On the occasion of a ball in the gardens of the Palace of Versailles, somewhere in the middle of the 17the century, the king made advances to the young Françoise de Sévigné in the hope of making her his courtesan. Wishing for her daughter an existence like her own, made up of freedom, luxury and agency, the Marquise de Sévigné asserts herself and instead convinces her to unite with a penniless nobleman, the Count of Grignan (Cédric Kahn). “You will be mistress of your destiny, independent and happy,” she told him.

However, contrary to what her mother had imagined, Françoise falls in love with her husband and leaves the family home to follow him to Provence, where he is governor. There, she has a series of pregnancies and obligations, moving further and further away from the influence that the Marquise seeks to exercise over her. The latter, distraught, then begins a feverish and passionate correspondence – more than 700 letters will be exchanged between the duo over a period of thirty years – which reveals all the torments of a close and devastating relationship.

Shot in the sumptuous settings of the Château de Grignan and other palaces in France, the film is distinguished first and foremost by its grandiose staging, bathed in captivating light, and by its dazzling costumes. Each shot, rather classic in nature, is a feast for the eyes.

Although the screenwriters (Brocard and Yves Thomas) sometimes struggle to find the right tone between the epistolary form and living room conversations, Karin Viard and Ana Girardot, both impeccable, manage to make the text their own and inject a dose of natural to exchanges which, outside the literary field, often escape reason.
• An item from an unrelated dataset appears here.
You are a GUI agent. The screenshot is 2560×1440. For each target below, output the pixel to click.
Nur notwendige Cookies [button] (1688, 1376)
By tackling such a complex heroine and a self-referential work, Isabelle Brocard makes the judicious choice of an angle, but loses sight of the way in which the writer’s subjectivity fits into a broader horizon. The story, repetitive and melodramatic, would have benefited from being placed in the political, socio-economic and sexual context, which is only suggested here, which would also have contributed to highlighting the literary dimension of the character.
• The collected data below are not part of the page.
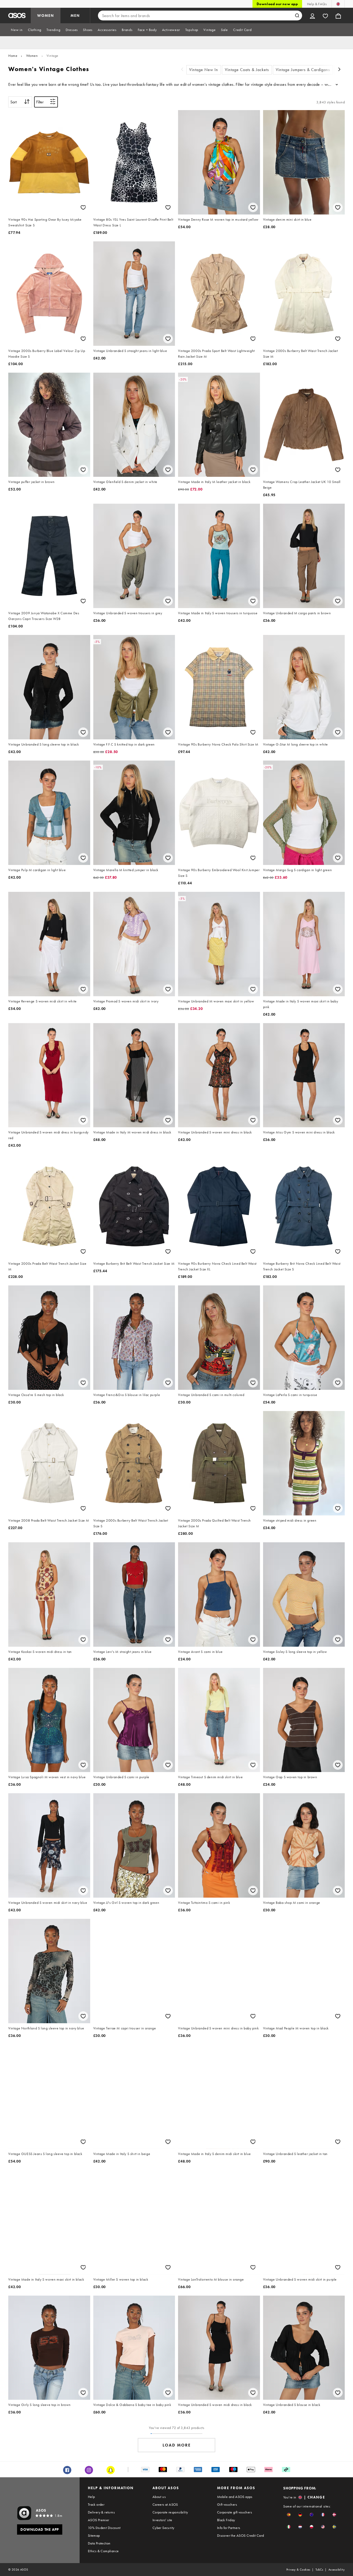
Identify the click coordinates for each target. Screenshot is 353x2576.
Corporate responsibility (170, 2512)
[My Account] (312, 15)
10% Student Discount (104, 2527)
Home (12, 55)
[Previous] (182, 70)
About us (159, 2496)
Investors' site (162, 2520)
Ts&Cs (319, 2569)
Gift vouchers (227, 2504)
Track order (96, 2504)
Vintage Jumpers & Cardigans (303, 69)
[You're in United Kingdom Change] (338, 4)
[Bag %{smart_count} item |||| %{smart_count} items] (338, 15)
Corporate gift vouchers (234, 2512)
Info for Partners (228, 2527)
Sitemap (94, 2535)
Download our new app (277, 4)
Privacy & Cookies (298, 2569)
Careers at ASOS (165, 2504)
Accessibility (336, 2569)
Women (32, 55)
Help (91, 2496)
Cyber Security (163, 2527)
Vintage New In (203, 69)
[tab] (16, 29)
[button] (289, 2515)
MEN (75, 15)
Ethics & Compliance (103, 2551)
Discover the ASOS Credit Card (240, 2535)
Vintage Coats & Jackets (247, 69)
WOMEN (45, 15)
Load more (177, 2445)
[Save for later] (83, 207)
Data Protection (99, 2543)
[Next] (339, 70)
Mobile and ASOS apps (234, 2496)
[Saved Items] (325, 15)
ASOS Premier (98, 2520)
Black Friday (226, 2520)
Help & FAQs (317, 4)
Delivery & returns (101, 2512)
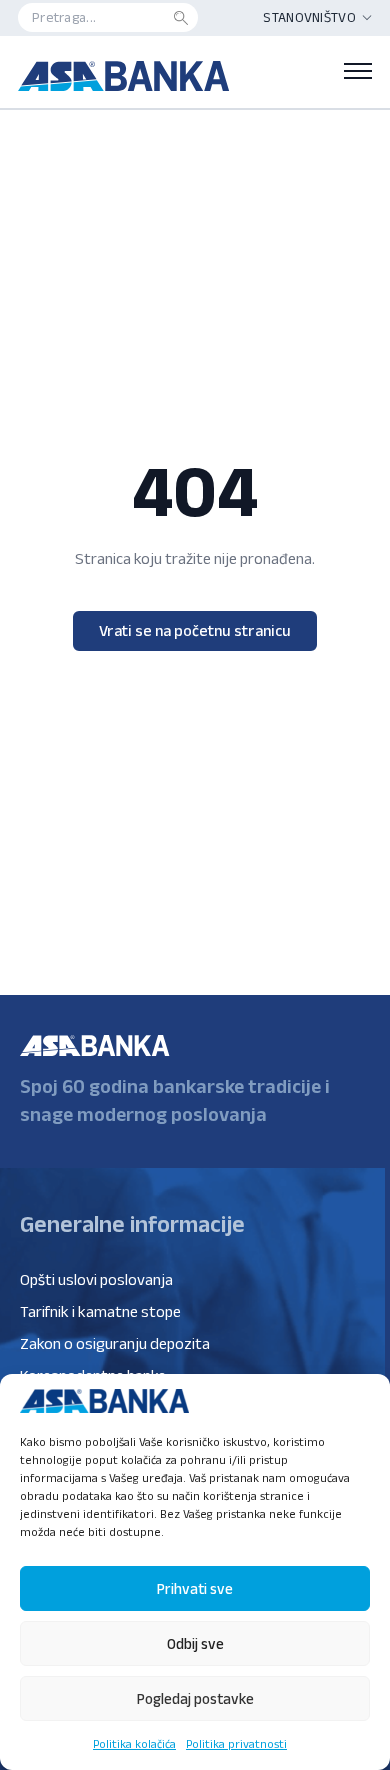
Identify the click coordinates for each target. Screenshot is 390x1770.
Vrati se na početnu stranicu (195, 630)
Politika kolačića (134, 1743)
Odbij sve (195, 1643)
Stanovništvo (309, 17)
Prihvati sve (195, 1588)
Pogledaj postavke (195, 1698)
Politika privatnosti (236, 1743)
Where the script choices pay off, it is rather in the way in which they raise questions that are still burning today, in particular on intergenerational relations and the emancipation of women. Isabelle Brocard thus recalls, by focusing on its genesis, all the relevance of a work that is good to rediscover.

Madame de Sévigné

★★★

Historical drama by Isabelle Brocard. Screenplay by Isabelle Brocard and Yves Thomas. France, 2024, 92 minutes.